__WHAT THIS TASK INVOLVES__
Each line below that includes the word "panel" is to be reported.

__RECORDS TO USE__
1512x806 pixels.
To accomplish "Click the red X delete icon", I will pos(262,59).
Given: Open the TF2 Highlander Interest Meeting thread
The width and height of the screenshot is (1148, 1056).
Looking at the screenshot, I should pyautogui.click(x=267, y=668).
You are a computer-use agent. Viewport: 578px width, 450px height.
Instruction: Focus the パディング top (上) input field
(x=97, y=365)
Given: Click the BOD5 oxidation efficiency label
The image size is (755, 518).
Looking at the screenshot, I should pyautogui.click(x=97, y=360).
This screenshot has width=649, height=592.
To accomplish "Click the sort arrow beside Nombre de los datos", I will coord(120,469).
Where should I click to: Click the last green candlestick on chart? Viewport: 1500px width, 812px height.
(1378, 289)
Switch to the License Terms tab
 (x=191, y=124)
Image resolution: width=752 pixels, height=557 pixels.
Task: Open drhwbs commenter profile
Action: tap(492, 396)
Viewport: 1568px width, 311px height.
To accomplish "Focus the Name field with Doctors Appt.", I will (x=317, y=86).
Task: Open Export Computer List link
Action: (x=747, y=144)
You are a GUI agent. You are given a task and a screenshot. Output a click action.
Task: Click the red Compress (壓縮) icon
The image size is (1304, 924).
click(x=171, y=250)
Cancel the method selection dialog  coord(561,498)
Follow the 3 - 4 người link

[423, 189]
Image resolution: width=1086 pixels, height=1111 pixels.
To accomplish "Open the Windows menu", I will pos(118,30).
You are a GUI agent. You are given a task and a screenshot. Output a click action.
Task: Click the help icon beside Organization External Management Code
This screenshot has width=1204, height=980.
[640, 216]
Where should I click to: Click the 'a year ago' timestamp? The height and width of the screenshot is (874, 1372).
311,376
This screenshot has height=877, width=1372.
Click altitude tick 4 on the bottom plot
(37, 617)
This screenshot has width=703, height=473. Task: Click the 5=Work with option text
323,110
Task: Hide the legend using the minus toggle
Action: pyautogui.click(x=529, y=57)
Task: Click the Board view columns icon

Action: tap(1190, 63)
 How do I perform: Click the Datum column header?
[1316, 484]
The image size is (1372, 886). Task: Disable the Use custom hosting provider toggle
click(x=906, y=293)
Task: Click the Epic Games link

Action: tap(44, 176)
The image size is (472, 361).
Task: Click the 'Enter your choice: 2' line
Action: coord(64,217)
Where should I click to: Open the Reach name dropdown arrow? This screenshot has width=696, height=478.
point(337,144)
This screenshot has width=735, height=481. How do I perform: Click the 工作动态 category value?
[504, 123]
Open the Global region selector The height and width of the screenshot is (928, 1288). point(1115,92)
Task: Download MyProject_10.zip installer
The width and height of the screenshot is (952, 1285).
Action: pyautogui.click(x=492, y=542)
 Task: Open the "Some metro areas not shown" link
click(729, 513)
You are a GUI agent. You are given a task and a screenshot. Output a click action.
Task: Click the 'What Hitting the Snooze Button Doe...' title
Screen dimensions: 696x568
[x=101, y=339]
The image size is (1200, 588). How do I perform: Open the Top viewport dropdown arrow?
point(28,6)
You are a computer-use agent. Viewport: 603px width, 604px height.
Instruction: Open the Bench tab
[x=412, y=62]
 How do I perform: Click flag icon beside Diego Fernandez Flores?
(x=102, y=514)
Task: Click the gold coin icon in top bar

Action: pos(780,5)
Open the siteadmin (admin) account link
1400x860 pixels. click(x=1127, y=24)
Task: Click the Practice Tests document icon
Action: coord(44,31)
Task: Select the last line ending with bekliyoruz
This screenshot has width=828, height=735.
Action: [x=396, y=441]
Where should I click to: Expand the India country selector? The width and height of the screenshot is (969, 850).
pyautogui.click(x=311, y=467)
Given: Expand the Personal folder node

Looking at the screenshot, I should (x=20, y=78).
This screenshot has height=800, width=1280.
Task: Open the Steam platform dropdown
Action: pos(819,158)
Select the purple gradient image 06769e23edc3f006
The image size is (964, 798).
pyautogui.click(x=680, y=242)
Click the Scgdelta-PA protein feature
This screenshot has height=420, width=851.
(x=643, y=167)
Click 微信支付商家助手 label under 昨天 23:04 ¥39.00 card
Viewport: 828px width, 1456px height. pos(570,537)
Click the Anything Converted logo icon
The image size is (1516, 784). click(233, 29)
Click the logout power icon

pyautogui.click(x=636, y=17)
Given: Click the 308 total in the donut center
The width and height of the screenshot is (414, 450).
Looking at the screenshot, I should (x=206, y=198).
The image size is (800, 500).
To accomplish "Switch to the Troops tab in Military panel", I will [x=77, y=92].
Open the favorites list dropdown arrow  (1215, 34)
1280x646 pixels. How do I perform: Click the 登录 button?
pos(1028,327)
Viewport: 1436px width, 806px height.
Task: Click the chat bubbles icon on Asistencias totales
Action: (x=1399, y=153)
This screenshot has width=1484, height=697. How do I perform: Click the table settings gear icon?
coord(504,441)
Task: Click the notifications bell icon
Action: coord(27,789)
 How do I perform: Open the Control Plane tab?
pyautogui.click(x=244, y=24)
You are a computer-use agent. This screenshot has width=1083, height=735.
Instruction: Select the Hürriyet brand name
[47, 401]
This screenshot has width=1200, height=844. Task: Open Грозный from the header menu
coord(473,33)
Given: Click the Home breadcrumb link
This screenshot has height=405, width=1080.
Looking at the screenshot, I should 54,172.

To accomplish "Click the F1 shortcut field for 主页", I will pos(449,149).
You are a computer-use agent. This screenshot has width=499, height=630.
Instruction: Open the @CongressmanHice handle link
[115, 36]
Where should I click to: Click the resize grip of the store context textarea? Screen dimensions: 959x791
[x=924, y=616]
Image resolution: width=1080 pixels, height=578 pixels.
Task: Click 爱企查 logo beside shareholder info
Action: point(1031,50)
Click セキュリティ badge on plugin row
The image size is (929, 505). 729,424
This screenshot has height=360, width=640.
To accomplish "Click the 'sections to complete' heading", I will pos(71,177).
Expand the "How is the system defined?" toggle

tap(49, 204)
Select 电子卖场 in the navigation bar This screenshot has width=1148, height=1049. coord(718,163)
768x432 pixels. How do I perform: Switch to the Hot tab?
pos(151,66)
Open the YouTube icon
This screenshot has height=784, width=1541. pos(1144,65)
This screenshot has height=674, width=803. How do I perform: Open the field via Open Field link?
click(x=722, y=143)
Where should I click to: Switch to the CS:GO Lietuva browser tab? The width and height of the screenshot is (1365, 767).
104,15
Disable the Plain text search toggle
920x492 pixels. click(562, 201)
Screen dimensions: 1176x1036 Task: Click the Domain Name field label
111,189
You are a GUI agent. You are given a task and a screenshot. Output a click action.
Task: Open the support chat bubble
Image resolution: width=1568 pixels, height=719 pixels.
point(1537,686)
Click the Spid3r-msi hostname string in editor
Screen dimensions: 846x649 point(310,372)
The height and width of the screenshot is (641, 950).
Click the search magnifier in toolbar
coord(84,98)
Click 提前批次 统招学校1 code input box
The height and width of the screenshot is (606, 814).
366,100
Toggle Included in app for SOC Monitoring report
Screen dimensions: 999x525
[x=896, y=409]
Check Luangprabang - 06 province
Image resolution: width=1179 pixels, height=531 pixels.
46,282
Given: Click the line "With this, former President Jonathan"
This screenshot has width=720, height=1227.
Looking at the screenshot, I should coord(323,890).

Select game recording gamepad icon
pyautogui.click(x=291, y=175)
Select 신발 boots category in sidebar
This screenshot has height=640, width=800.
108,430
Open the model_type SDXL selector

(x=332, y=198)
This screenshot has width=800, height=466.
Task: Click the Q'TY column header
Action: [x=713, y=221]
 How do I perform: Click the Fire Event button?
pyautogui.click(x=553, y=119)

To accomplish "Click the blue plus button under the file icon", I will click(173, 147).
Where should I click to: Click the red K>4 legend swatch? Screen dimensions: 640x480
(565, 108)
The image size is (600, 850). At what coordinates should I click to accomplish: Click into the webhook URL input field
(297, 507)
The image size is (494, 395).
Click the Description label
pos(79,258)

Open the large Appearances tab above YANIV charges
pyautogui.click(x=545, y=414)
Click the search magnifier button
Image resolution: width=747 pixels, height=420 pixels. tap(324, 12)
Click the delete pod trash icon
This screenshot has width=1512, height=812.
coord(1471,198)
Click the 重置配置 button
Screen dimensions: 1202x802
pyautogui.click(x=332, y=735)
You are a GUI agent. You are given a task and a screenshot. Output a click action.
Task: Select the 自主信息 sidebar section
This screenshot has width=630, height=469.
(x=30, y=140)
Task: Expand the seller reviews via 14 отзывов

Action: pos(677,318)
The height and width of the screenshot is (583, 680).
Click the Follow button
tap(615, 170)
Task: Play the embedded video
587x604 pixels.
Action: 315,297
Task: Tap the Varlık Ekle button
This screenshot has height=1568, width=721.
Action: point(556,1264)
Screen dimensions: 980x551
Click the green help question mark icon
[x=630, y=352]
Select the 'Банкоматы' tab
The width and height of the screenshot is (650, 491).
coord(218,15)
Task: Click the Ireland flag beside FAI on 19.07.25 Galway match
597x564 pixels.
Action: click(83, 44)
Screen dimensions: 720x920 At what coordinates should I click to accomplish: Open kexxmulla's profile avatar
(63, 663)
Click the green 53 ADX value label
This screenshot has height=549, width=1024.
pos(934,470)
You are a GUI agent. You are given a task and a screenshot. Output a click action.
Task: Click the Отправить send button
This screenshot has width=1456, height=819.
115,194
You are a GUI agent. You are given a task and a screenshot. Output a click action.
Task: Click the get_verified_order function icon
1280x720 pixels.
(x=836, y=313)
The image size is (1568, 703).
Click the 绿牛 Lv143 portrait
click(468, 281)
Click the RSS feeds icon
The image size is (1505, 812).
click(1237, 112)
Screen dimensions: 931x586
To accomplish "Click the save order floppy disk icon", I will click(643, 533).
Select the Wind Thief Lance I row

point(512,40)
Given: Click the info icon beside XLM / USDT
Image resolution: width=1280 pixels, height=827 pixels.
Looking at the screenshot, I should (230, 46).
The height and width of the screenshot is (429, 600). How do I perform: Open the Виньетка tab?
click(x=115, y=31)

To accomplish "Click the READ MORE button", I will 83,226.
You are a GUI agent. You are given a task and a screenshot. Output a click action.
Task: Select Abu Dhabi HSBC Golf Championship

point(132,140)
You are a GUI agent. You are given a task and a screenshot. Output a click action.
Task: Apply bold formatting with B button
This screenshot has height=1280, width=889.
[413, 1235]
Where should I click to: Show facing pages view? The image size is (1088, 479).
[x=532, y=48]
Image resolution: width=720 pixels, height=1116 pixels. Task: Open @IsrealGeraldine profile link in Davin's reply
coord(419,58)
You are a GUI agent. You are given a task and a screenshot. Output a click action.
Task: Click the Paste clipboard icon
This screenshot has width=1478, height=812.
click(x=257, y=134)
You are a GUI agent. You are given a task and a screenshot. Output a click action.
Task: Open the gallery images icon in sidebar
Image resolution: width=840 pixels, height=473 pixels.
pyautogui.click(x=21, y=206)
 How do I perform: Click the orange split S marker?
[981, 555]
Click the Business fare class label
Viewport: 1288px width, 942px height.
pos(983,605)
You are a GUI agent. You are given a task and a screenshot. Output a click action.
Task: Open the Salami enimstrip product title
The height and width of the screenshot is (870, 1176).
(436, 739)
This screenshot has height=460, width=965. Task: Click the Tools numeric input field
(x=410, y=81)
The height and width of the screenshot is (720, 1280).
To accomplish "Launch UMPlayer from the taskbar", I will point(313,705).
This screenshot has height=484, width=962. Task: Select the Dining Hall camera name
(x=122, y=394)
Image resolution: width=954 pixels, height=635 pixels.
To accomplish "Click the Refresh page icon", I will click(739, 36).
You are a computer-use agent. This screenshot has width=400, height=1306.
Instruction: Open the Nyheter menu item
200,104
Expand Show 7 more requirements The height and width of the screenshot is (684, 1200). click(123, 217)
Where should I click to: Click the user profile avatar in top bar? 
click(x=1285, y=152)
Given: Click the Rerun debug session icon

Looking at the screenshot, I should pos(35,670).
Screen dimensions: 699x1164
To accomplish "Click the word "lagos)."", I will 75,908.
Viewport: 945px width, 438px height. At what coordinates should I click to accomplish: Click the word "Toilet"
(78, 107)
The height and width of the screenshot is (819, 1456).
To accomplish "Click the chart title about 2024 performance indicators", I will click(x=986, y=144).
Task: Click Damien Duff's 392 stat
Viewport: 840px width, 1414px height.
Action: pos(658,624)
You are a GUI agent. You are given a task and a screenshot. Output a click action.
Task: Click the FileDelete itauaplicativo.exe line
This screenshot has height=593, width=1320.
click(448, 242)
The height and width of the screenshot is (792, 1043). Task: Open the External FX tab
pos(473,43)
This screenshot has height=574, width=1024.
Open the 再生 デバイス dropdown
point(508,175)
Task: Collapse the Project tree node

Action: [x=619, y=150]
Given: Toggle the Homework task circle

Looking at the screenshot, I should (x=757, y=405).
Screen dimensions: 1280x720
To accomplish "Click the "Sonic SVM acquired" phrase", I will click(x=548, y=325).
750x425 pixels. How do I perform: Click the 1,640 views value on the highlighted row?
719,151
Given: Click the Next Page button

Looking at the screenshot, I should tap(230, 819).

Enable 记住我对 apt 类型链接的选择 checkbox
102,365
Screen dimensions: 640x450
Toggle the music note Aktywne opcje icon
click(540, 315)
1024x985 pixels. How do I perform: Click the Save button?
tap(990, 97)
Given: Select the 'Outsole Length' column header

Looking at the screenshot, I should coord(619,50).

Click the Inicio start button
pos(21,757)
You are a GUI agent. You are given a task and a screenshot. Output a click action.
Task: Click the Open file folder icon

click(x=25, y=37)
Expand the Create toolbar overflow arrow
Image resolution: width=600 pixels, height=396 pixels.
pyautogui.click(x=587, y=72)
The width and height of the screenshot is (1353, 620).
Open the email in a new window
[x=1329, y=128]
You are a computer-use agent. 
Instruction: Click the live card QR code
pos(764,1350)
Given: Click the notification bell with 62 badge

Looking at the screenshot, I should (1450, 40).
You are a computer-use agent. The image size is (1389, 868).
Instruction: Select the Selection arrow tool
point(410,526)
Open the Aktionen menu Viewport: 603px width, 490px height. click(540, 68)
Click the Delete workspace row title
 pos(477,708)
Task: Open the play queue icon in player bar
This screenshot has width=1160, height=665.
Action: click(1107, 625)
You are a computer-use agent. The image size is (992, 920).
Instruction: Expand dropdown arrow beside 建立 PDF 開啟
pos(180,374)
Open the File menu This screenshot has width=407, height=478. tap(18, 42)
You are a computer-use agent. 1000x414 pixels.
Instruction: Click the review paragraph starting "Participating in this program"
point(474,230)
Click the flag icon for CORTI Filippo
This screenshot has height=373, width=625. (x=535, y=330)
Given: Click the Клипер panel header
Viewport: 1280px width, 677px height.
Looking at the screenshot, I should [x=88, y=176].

__ANSWER TO THE PROBLEM__
To accomplish "Switch to the Troops tab in Military panel", I will [x=77, y=92].
Given: Click the Клипер panel header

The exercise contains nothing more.